Hedefler:
1. Öğretmenler Günü metnine göre Asaf İlbay'ın anısı hangi gazetede yayımlanmıştır?
2. Öğretmenler Günü metninde "Eskiden, köy kahvesine girdiğinde herkesin" ile "zaman atamaz üstünden." arasındaki bölümü, ikisi de dahil olmak üzere, "mihenk taşı" yerine "temel taşı" koyarak düzenleyip yazın.
3. Öğretmenler Günü metnine göre aşağıdaki ifadeler doğru mudur? Her biri için evet ya da hayır deyin ve metinden belirleyici sözleri aynen aktarın.
(a) Atatürk sınıfa girdiğinde öğretmen derse devam etti.
(b) Atatürk, Çankaya'da açılan okulu ziyarete gitti.
(c) Öğretmenlik itibar erozyonu yaşadı.

Kaynak Metin:
━━━━━━━━━━━━━━━━━━━━━━━━━━━━━━

24 Kasım Öğretmenler Günü’nü yine hüzünlü geçirdik. Görevleri başında teröre kurban verdiğimiz öğretmenlerimizle, atanmayıp ücretli olarak çalışmak zorunda bırakılan ve emeği sömürülen öğretmenlerimizin acılarını yüreğimizde hissediyoruz. Eskiden, köy kahvesine girdiğinde..
24 Kasım Öğretmenler Günü’nü yine hüzünlü geçirdik. Görevleri başında teröre kurban verdiğimiz öğretmenlerimizle, atanmayıp ücretli olarak çalışmak zorunda bırakılan ve emeği sömürülen öğretmenlerimizin acılarını yüreğimizde hissediyoruz.
Eskiden, köy kahvesine girdiğinde herkesin ayağa kalkıp yer gösterdiği öğretmenden pazarda limon satmak, maketlerde kasiyerlik yapmak zorunda kalan öğretmene dönüştürdük bu kutsal mesleği. İzlenen yanlış politikalar sonucu itibar erozyonu yaşadı öğretmenlik. Oysa toplumların ilerlemesindeki mihenk taşı öğretmenlerdir. Bildiğini öğreten, bilmediğini öğrenendir o. Mesleğini bırakmış olsa da benliğini saran bu duyguyu hiçbir zaman atamaz üstünden.
Asaf İlbay’ın 19 Temmuz 1949 tarihli Tan gazetesindeki “Atatürk ve Hususi Hayatı” başlıklı bir anısını okuyalım:
Çankaya’da bir okul açıldığını duyan Atatürk, hemen ziyarete gitti.
Sınıfa girdiğinde, öğretmen tahta başında ders anlatıyordu. Atatürk girer girmez derse ara veren öğretmen, sınıfı ayağa kaldırarak karşıladı onu.

━━━━━━━━━━━━━━━━━━━━━━━━━━━━━━

Gösterilen Veriler:
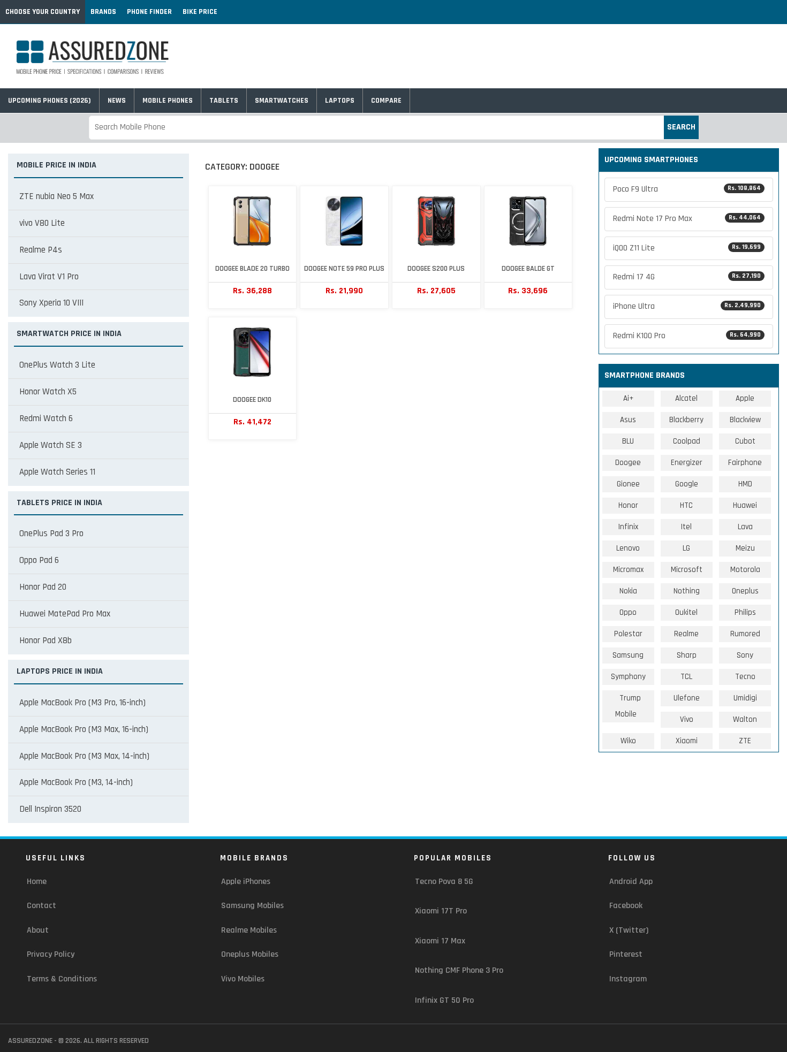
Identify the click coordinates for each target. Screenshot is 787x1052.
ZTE (745, 741)
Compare (386, 100)
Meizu (745, 548)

━━━━━━━━━━━━━━━━━━━━━━━━━━━━━━

Görev Sonuçları:
1. Tan gazetesinde.

2.
Eskiden, köy kahvesine girdiğinde herkesin ayağa kalkıp yer gösterdiği öğretmenden pazarda limon satmak, maketlerde kasiyerlik yapmak zorunda kalan öğretmene dönüştürdük bu kutsal mesleği. İzlenen yanlış politikalar sonucu itibar erozyonu yaşadı öğretmenlik. Oysa toplumların ilerlemesindeki temel taşı öğretmenlerdir. Bildiğini öğreten, bilmediğini öğrenendir o. Mesleğini bırakmış olsa da benliğini saran bu duyguyu hiçbir zaman atamaz üstünden.

3.
(a) Hayır: "Atatürk girer girmez derse ara veren öğretmen, sınıfı ayağa kaldırarak karşıladı onu."
(b) Evet: "Çankaya’da bir okul açıldığını duyan Atatürk, hemen ziyarete gitti."
(c) Evet: "İzlenen yanlış politikalar sonucu itibar erozyonu yaşadı öğretmenlik."